_WHAT THE TASK REQUIRES_
Select and reproduce each line of the listing below that bears the string "dropdown".

*** Opening of DATA FOR THIS TASK ***

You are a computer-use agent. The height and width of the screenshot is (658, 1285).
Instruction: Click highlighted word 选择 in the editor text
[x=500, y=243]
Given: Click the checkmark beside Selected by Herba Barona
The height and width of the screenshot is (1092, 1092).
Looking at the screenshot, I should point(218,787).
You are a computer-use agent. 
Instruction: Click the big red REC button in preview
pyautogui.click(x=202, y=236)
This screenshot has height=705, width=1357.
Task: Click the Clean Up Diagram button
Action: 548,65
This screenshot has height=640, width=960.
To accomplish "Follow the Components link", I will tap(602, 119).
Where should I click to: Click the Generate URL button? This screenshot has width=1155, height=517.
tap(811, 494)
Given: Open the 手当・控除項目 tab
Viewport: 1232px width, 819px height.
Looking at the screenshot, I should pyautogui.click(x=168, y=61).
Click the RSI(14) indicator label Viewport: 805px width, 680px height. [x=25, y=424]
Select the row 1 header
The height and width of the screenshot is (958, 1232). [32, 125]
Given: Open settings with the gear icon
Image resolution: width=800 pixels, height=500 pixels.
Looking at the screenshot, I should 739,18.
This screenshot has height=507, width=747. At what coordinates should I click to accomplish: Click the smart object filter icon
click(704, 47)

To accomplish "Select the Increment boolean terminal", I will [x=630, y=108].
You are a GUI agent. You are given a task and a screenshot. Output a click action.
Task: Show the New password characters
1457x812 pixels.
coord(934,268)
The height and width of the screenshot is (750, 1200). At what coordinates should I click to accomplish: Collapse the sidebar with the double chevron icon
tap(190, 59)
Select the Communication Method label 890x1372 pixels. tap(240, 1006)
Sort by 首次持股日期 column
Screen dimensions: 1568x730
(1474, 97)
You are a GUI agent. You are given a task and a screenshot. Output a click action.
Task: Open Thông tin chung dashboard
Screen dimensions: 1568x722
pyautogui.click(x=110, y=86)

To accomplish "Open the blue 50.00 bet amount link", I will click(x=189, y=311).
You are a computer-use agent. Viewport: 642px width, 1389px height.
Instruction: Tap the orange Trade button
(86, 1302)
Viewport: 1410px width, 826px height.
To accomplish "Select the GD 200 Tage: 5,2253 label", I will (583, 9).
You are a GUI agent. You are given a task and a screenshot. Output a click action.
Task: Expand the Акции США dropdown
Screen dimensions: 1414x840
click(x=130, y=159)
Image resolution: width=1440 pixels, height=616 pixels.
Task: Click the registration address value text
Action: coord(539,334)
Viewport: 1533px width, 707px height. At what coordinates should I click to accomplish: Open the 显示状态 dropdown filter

*** Close of DATA FOR THIS TASK ***

_RESPONSE AREA_
Task: Expand the Акции США dropdown
Viewport: 1533px width, 707px height. At what coordinates should I click to accomplish: Open the 显示状态 dropdown filter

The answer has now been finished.